I had a batty old aunt who served everything in sundae bowls with a spoon. We had everything from pasta to sausages in them. I think it stemmed from an old dieting trick to make you eat slower or less.

cherrypiepie · 12/10/2021 21:56

Great thread.

Want a iced finger now with butter. That's a great pudding.

And soup with white bread is standard delicious.

PIL odd table manners. Use hands to serve food, shovel it down and leave. Would arrive at ours and start eating before we had sat even sat down or finished cooking. Bizarre.

About 8 years old in 1987 and was served some tinned spaghetti at school friend house but out of plastic container - I didn't have any as I didn't realise it had been in a microwave! I'd never seen one.

Colleagues house when we went for dinner was served up chicken tonight, potato croquettes and frozen mixed veg. Was weird as it was quite a posh affair- but realise I'm being a snob!

Relative house served up a 'homemade' fish pie in a reused ready meal tray was there's no washing up.
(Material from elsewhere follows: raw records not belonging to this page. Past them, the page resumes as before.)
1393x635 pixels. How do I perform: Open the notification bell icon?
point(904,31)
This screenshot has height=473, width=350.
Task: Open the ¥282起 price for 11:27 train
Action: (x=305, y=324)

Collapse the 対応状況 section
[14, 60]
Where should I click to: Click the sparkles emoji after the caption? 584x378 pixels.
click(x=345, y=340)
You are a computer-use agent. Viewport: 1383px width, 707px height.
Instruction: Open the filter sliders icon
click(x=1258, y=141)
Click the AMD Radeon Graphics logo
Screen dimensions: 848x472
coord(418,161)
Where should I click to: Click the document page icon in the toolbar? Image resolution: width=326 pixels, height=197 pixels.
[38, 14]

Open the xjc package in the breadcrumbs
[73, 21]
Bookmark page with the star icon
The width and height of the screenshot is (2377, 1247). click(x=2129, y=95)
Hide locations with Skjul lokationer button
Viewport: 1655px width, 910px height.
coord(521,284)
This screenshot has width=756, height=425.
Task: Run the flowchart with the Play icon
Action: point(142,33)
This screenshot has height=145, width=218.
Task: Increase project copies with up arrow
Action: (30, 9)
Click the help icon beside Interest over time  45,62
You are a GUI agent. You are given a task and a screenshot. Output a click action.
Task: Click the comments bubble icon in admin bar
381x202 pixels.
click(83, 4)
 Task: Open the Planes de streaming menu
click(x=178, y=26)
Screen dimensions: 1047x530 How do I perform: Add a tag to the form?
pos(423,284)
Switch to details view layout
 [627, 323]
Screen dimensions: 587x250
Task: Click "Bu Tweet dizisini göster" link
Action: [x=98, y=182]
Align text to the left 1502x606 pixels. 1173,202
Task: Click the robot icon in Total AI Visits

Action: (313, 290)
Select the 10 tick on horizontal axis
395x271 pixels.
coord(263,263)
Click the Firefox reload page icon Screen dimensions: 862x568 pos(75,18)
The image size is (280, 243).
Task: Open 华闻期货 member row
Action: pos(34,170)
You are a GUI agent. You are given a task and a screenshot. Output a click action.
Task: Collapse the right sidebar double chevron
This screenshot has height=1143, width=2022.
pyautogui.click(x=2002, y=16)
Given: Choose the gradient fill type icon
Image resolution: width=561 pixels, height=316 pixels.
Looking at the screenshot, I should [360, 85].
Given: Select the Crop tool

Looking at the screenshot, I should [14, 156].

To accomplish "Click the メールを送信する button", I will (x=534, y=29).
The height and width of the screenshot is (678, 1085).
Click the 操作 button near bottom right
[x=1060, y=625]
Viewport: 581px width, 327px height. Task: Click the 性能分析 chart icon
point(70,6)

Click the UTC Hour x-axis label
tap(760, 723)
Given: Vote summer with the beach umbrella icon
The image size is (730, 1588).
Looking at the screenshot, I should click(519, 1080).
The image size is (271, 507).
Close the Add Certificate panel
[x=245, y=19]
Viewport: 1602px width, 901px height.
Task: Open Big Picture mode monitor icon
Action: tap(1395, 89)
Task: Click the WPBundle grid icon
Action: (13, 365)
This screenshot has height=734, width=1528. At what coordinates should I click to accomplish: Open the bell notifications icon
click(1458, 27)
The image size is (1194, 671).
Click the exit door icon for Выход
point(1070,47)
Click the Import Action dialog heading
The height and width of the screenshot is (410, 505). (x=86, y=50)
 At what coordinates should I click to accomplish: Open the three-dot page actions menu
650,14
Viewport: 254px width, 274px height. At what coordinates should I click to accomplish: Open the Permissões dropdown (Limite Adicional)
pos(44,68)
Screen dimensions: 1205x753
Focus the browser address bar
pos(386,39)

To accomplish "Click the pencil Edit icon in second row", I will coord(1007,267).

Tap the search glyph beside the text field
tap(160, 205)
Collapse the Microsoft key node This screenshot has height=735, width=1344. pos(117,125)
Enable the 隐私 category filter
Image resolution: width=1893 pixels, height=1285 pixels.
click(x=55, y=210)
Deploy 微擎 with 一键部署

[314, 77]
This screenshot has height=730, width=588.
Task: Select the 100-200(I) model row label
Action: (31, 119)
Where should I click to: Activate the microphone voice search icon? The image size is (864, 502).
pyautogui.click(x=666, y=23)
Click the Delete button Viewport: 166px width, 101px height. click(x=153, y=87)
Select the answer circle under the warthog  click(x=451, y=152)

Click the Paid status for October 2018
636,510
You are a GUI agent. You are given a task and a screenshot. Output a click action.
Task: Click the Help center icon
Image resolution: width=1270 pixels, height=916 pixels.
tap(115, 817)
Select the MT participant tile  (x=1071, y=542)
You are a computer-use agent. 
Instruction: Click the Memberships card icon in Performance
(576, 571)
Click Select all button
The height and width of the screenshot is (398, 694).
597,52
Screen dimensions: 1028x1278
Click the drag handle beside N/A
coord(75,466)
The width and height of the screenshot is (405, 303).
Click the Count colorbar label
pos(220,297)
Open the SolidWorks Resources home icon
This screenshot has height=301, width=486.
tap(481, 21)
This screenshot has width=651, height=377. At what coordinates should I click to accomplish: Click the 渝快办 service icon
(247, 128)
It was utterly stomach churning

Somwone when making burger used a open container of bread crumbs that resided in the kitchen work top open. It was a big container so had been there a long time (so basically open to everything In The kitchen: dust flies etc ) . Also stomach churning .

Later found out that someone used the water from the dehumidifier for the drinks. I passed out at that one.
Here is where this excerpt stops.